Nur ich und der Kanarienvogel sind wach in der Wohnung. Ich bin hier bei
den Eltern. In meinem Zimmer allerdings, dort lärmt wahrscheinlich
die Hölle, hinter der rechten Wand werden scheinbar Baumstämme
abgelagert, man hört, wie der Stamm im Wagen gelockert wird, dann
wird er gehoben, er seufzt wie etwas Lebendiges, dann ein Krach, er fällt
und die Resonanz des ganzen verfluchten Betonhauses nimmt sich seiner an.
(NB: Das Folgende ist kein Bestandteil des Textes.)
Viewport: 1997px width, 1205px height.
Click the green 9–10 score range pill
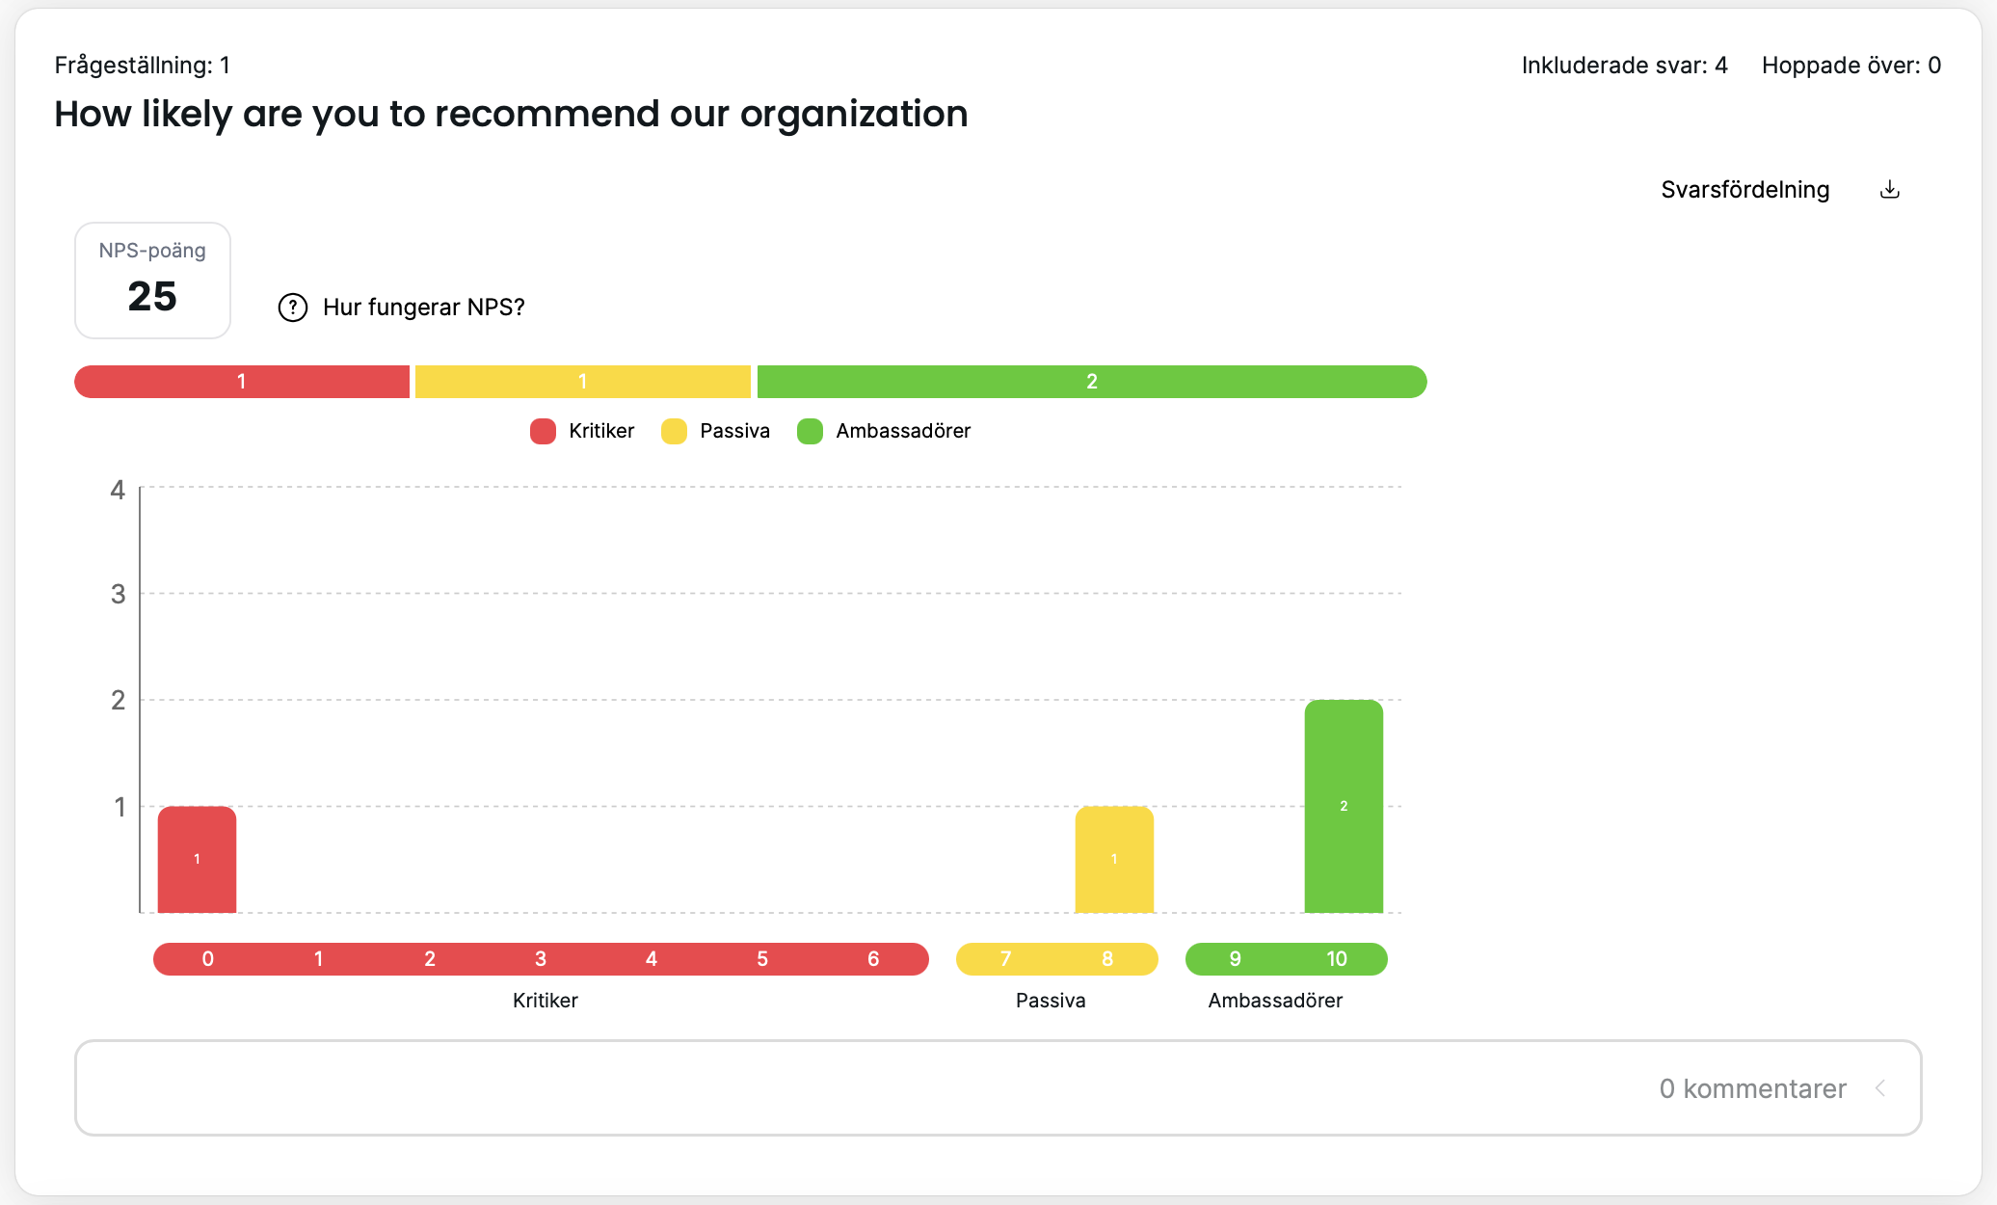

Über dem Zimmer auf dem Boden schnurrt die Maschinerie des Aufzugs
und hallt durch die leeren Bodenräume. (Das ist das frühere vermeintliche
Ateliergespenst, es gibt aber dort auch Dienstmädchen, die beim Wäschetrocknen
mit ihren Pantoffeln förmlich meine Schädeldecke abtasten.) Unter
mir ist ein Kinder- und Gesellschaftszimmer, bei Tag schreien und laufen
die Kinder, immer wieder flötet irgendwo eine Tür, die aufgerissen
wird, das Kindermädchen will ihrerseits durch Schreien Ruhe erzwingen,
am Abend schwatzen die Erwachsenen durcheinander, als hätten sie unten
jeden Tag ein Fest. Aber um 10 Uhr ist es zuende, wenigstens bis jetzt,
manchmal war schon um 9 Ruhe und wenn dann meine Nerven dazu noch imstande
sind, können sie eine wunderbare Ruhe genießen.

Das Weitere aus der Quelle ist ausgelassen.